UK temperature
Keeping bunch-flowered narcissus warm in a UK home
Narcissus tazetta
More about bunch-flowered narcissus in the UK
The UK home, in plant terms
A typical UK home creates two opposite micro-problems at the same time. Radiator-driven heating spikes the air temperature and crashes humidity in the rooms where people actually sit; the older the housing stock the more likely a single-glazed window pane is sitting at near-freezing in January with a houseplant against it. Cold unheated bedrooms, north-facing rooms and conservatories without heating run far cooler than the thermostat suggests, and the British winter gives the lowest indoor daylight in any of Growli's markets. Bunch-flowered Narcissus tolerates a wider band, but the worst-case UK winter placement (a cold single-glazed pane plus a hot dry radiator below it) still stresses it through repeated drying and chilling.
The actual numbers
Ideally bunch-flowered narcissus sits between -5°C to 25°C (optimal bloom: 10–18°C; forcing: 15–20°C). (That is 23°F to 77°F (optimal bloom: 50–64°F; forcing: 59–68°F) in Fahrenheit.) The species is native to the Mediterranean and Middle East, tolerating moderate humidity well. When grown indoors, the intense fragrance is amplified in low-humidity, centrally heated rooms. Good air circulation helps prevent fungal spots on the densely clustered flowers. Watch for the room dropping below about -5°C overnight — common in UK unheated bedrooms in January, and the point where growth stalls and leaves chill-mark.

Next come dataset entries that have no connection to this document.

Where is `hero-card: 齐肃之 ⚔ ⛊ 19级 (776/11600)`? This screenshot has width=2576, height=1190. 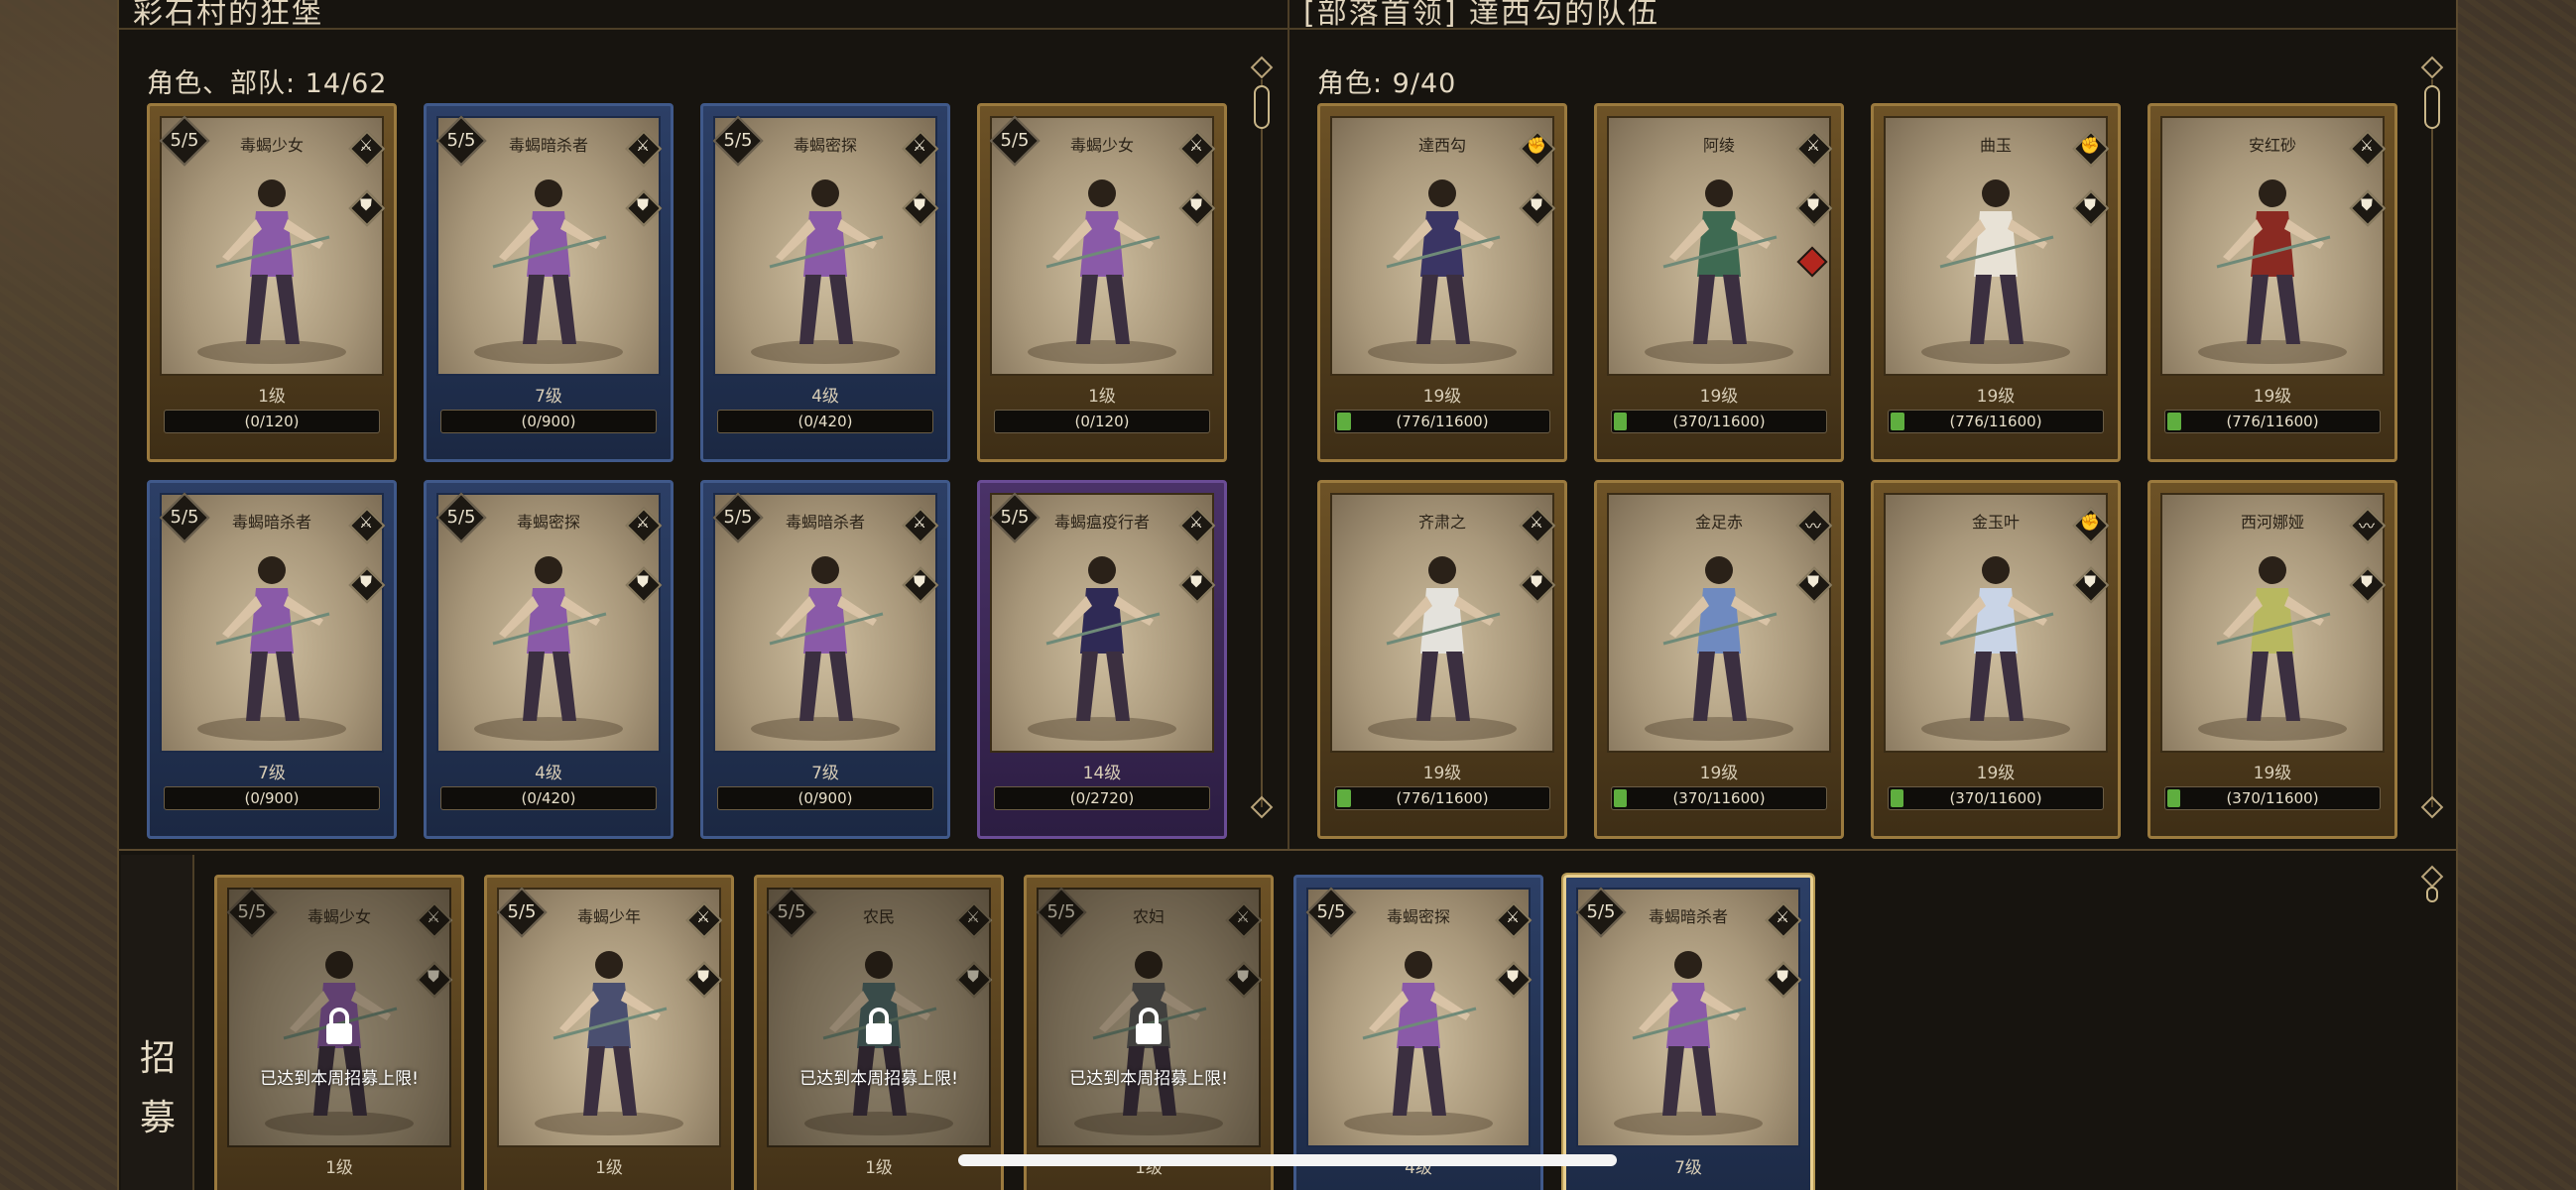
hero-card: 齐肃之 ⚔ ⛊ 19级 (776/11600) is located at coordinates (1442, 660).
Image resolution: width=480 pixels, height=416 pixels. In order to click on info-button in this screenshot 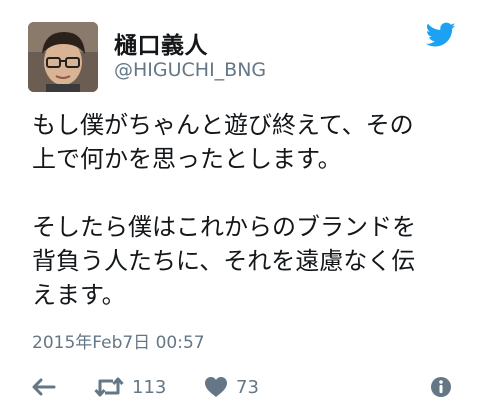, I will do `click(441, 387)`.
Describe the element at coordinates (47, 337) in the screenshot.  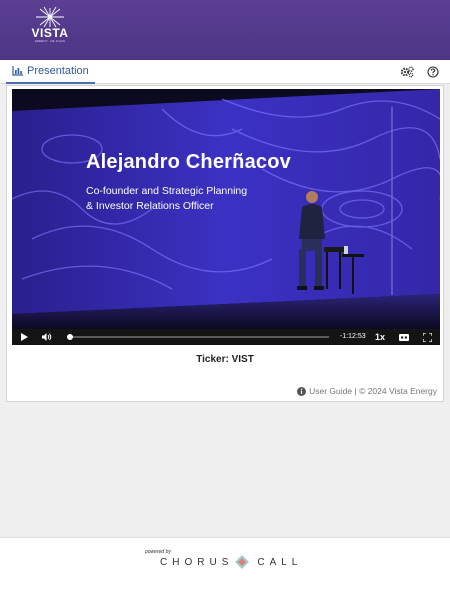
I see `volume-icon` at that location.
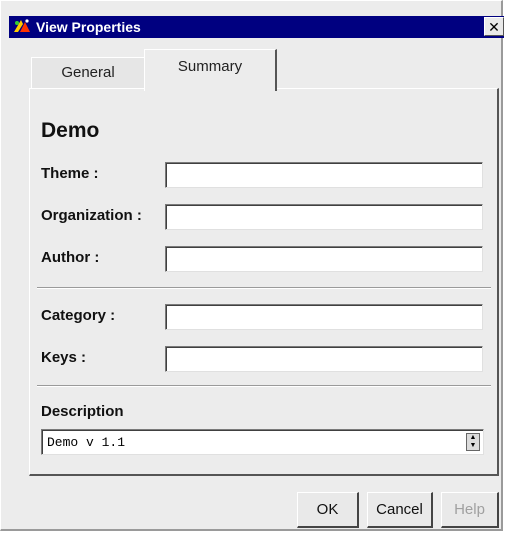 This screenshot has width=509, height=535. Describe the element at coordinates (86, 442) in the screenshot. I see `description-value: Demo v 1.1` at that location.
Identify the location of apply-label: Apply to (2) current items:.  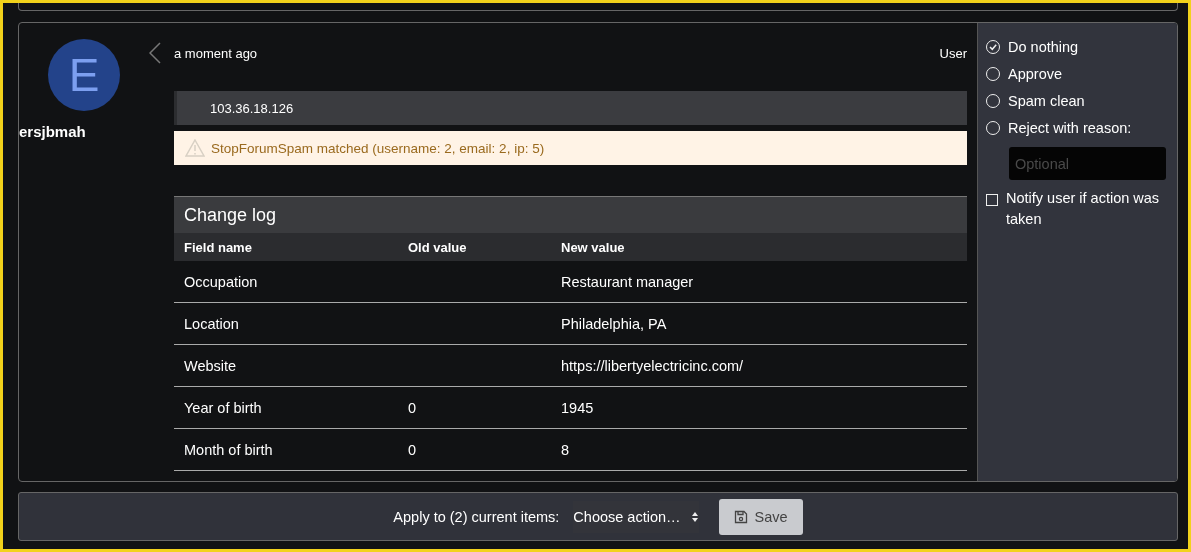
(476, 516).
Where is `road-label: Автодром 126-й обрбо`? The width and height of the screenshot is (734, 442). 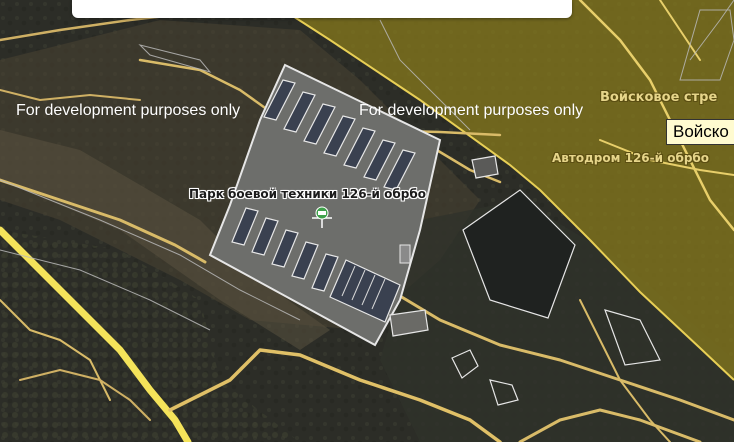 road-label: Автодром 126-й обрбо is located at coordinates (630, 158).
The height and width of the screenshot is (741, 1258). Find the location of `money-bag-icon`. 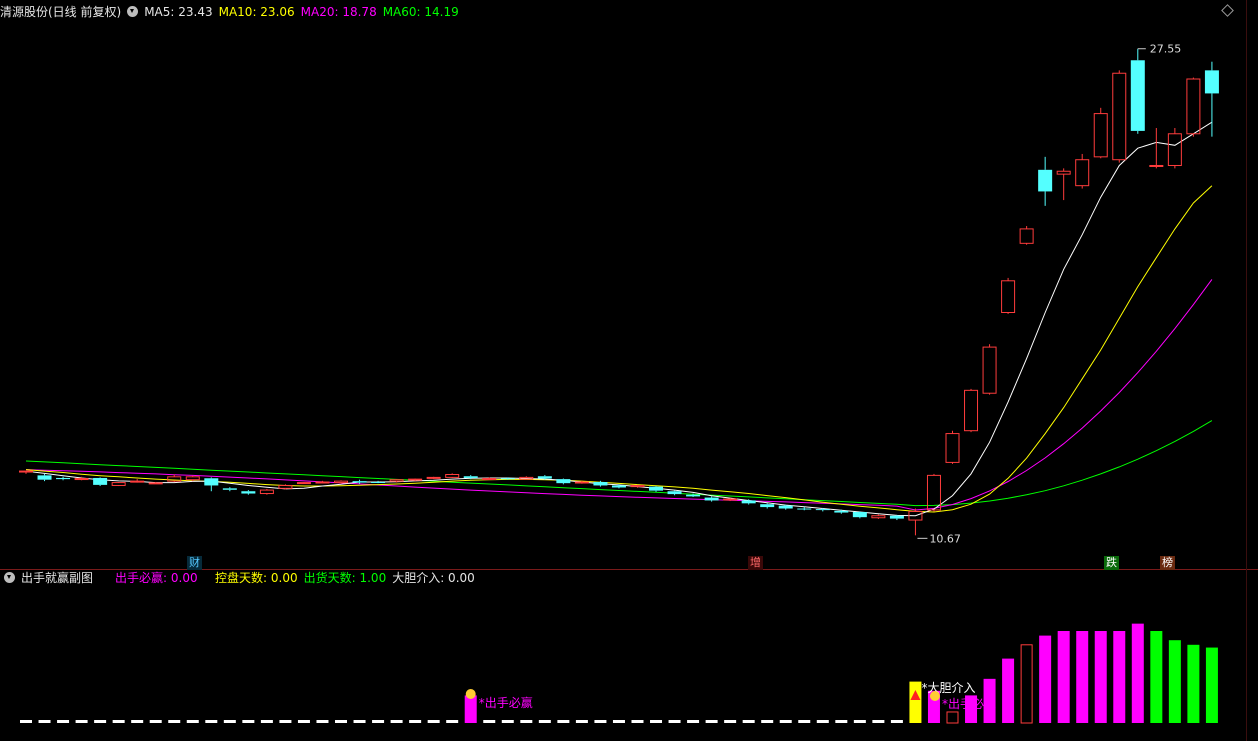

For the RHS hardiness side of this, see is bunch-flowered narcissus hardy in the UK? (rating RHS H3, sourced from the RHS rating system). For the US/USDA framing of the same numbers, see the bunch-flowered narcissus temperature guide.
Winter placement in a UK home
For bunch-flowered narcissus through a UK winter, three placement rules clear up most problems: 1) keep it at least a hand's width back from the window pane on single-glazed or very cold double-glazed glass, especially overnight when curtains close behind the plant; 2) keep it out of the direct vertical updraft above a radiator — that column of hot dry air browns leaf tips even on tolerant species; 3) judge by the room you can actually feel, not the central thermostat — many UK rooms run several degrees below the hall reading in winter. Humidity drops to roughly 25–35% in a heated UK living room; a pebble tray, grouping with other plants, or a small humidifier puts that back to a level houseplants actually like.
Bunch-flowered Narcissus temperature in the UK — frequently asked questions
What temperature does bunch-flowered narcissus need in the UK?
Bunch-flowered Narcissus prefers -5°C to 25°C (optimal bloom: 10–18°C; forcing: 15–20°C) (23°F to 77°F (optimal bloom: 50–64°F; forcing: 59–68°F)). The British issue is rarely the average — it is the extremes: a cold single-glazed window in January, the hot dry air directly above a radiator, or a north-facing unheated room that runs far cooler than the hall thermostat.
Will bunch-flowered narcissus survive a cold UK winter room?
Bunch-flowered Narcissus tolerates a wider winter band — see its RHS rating H3. Below about -5°C growth stalls; cold-wet roots, not cold air, are usually what kills it indoors.
Can bunch-flowered narcissus go on a UK windowsill in winter?
On a single-glazed or very cold pane, no — overnight the leaves pressed against the glass can drop below the plant's comfort band, especially behind drawn curtains. A small gap (a hand's width back) or thicker thermal curtains in front of the plant fixes it, and modern double-glazing usually solves it outright.
Does UK radiator-driven heating dry bunch-flowered narcissus out?
Yes — UK living rooms typically run at around 25–35% relative humidity in winter. That is well below what most houseplants prefer. Bunch-flowered Narcissus tolerates this better than the calathea-and-fern family, but a pebble tray or grouping plants still helps.
What temperature range does bunch-flowered narcissus actually like?
-5°C to 25°C (optimal bloom: 10–18°C; forcing: 15–20°C) is the comfortable band (23°F to 77°F (optimal bloom: 50–64°F; forcing: 59–68°F) in Fahrenheit for reference). That covers normal UK living-room temperatures all year; the work is making sure cold pockets (windowsills, unheated rooms) and hot pockets (radiator updrafts) do not push it outside that band.
More bunch-flowered narcissus care
See the full bunch-flowered narcissus care guide, its UK watering (hard vs soft tap water), and UK hardiness.